A ideia do Romantismo de Amor como linguagem própria entre dois seres, linguagem esta que não é falada nem escrita (pois os verdadeiros românticos creem num mundo em que um casal não necessita de comunicar relativamente aos problemas que enfrenta, pois existe uma harmonia de tal modo perfeita no verdadeiro amor que tudo se resolve na eventualidade regida pelo tempo), só prejudica os amantes modernos. Todos nós que hoje em dia amamos, neste mundo de velocidades loucas, de comunicação supérflua constante via redes sociais e de controlo perpétuo da localização de cada um, do culto da desconfiança e da mentira, todos nós que somos vítimas deste mundo que, de certa forma, é cruel para o amor, procuramos, neste lindo sentimento, um refúgio de toda a complexidade da realidade que nos rodeia, acreditando, erradamente, que o amor deve ser simples, constante e pacífico. O Amor é, a meu ver, a construção maior de qualquer vida. Quem escolhe construir um compromisso baseado no Amor é, para mim, alguém corajoso, pois eu vejo o Amor como algo cujos alicerces são confiança, respeito, preocupação e admiração. É uma fusão de sentimentos.

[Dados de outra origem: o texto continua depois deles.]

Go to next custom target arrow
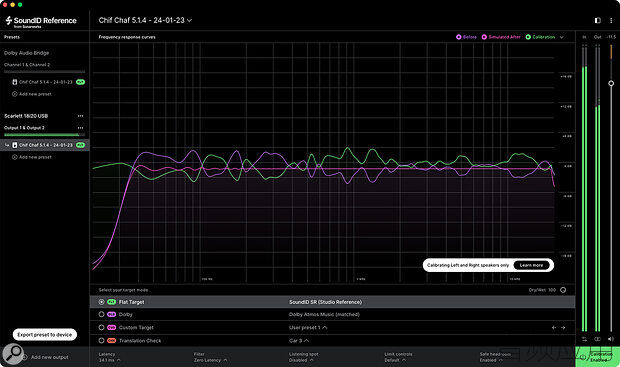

Toda esta ideia é ridícula e hilariante, pois eu estou a racionalizar algo que, na prática, faço por instinto! Porém, prefiro definir as minhas ideias, direcionando os meus instintos, visto que não posso esperar uma donzela em apuros quando não sou nenhum príncipe encantado.

sábado, 10 de junho de 2017

Nevoeiro Caseiro

Nevoeiro caseiro,
fumo que embacia a vista
mas aclara a mente,
deixa-me ver tudo em pensamento,
deixa-me compreender verdadeiramente.
Risos e histórias contadas à volta da mesa,
olhares partilhados,
magia do silêncio.
Compreensão obtusa,
algo demais,
mas não a mais,
algo confuso por ser novo,
por ser diferente,
por me deixar aqui,
assim, tão perdidamente,
perdido, mas indo à descoberta,
entrando pela porta, sem saber se é a certa.
Deixei-me disso,
de procurar certezas,
essa é uma obsessão que só traz tristezas.

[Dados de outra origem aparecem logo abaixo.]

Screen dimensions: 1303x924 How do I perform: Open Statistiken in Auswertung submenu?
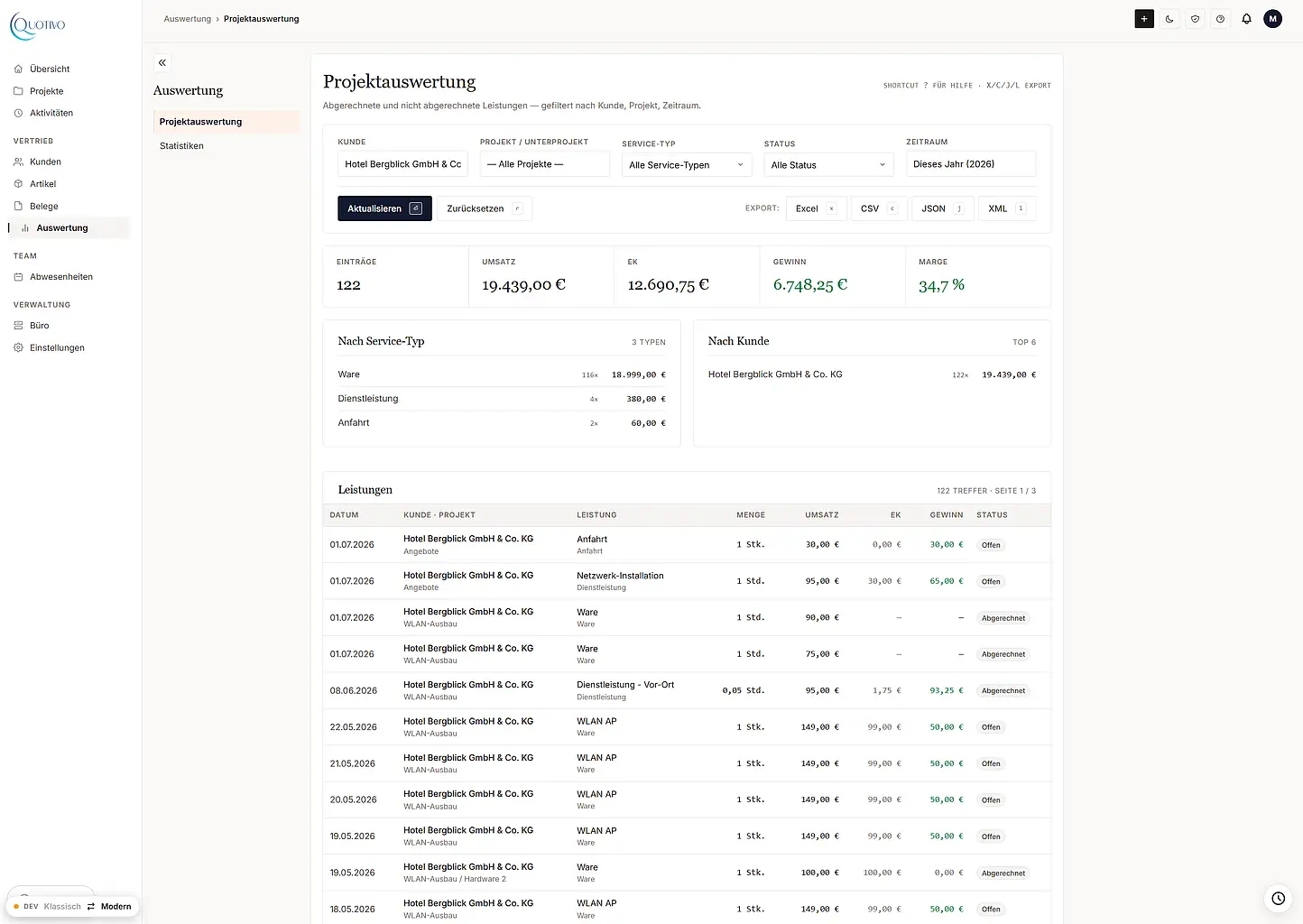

Baseio-me agora noutra filosofia,
aquela de quem respeita e confia,
deixando ao acaso certo de cada um,
a reciprocidade do incomum.
Volto a mim,
na sala esbranquiçada,
vejo a tua face meio que apagada,
olhas para mim e dizes-me com um sorriso:
«Rapaz, dás-me cabo do juízo»
O normal seria «panicar»,
porém não larguei o meu olhar,
vi respeito e confiança nesse espelho,
que para os outros é baço,
mas que para mim é reconfortante,
tal como um abraço.
Sei que não preciso de ter algo para dizer,
a partir daqui é mais algo por fazer,
agir, contribuir, fazer-te sorrir,
essa é a certeza que me fazes sentir.